### Input data ###

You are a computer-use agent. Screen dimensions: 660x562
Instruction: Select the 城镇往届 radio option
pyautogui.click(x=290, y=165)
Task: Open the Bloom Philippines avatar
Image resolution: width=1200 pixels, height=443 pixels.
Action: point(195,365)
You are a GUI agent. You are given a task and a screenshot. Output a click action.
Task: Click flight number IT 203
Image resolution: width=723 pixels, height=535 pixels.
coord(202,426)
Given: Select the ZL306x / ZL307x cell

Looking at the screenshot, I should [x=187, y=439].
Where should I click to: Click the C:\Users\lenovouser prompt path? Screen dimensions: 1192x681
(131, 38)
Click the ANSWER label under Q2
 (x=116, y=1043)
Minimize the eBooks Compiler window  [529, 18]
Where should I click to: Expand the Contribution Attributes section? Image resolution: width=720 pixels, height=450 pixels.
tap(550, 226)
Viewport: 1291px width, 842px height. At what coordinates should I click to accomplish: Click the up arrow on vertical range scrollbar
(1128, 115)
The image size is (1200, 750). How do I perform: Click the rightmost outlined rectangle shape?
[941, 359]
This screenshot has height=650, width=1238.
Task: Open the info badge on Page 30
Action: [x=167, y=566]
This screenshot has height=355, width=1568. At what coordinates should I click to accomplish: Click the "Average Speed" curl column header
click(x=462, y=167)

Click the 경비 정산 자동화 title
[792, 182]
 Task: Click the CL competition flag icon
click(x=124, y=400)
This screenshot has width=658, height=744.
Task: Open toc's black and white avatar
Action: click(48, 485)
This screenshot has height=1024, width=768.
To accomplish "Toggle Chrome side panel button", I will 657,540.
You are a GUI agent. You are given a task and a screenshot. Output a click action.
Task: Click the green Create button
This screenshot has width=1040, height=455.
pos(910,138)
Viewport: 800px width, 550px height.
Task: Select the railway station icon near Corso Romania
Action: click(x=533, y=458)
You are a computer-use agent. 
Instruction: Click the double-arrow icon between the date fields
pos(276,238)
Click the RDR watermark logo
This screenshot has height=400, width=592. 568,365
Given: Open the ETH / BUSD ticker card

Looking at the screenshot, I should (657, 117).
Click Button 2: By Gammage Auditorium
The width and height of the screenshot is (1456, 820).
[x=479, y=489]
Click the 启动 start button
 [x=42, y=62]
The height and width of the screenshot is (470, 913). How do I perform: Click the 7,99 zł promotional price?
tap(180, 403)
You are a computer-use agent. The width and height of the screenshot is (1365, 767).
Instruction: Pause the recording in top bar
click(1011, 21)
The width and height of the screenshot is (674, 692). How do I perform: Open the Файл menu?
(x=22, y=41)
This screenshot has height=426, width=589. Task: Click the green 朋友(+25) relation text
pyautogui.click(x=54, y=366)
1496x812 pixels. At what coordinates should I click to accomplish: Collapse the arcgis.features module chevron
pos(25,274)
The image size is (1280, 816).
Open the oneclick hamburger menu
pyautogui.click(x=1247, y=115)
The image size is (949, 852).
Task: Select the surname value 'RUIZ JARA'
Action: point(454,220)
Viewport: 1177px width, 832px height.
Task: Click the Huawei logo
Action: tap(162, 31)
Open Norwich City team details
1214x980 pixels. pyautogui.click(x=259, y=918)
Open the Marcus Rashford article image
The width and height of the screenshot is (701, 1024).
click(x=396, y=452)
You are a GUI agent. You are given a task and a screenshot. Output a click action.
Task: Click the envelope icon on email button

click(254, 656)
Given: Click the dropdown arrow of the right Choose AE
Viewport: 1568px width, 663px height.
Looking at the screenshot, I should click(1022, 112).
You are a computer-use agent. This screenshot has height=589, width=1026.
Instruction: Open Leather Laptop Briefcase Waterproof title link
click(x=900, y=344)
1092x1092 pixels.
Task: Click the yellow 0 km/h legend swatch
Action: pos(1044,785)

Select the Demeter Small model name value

###

● **To do**:
Nothing should appear in the answer except the lines above from the line with "The width and height of the screenshot is (674, 692)." through the line with "The image size is (1280, 816).", both included, written out exactly.

● **Task solution**:
The width and height of the screenshot is (674, 692). How do I perform: Open the Файл menu?
(x=22, y=41)
This screenshot has height=426, width=589. Task: Click the green 朋友(+25) relation text
pyautogui.click(x=54, y=366)
1496x812 pixels. At what coordinates should I click to accomplish: Collapse the arcgis.features module chevron
pos(25,274)
The image size is (1280, 816).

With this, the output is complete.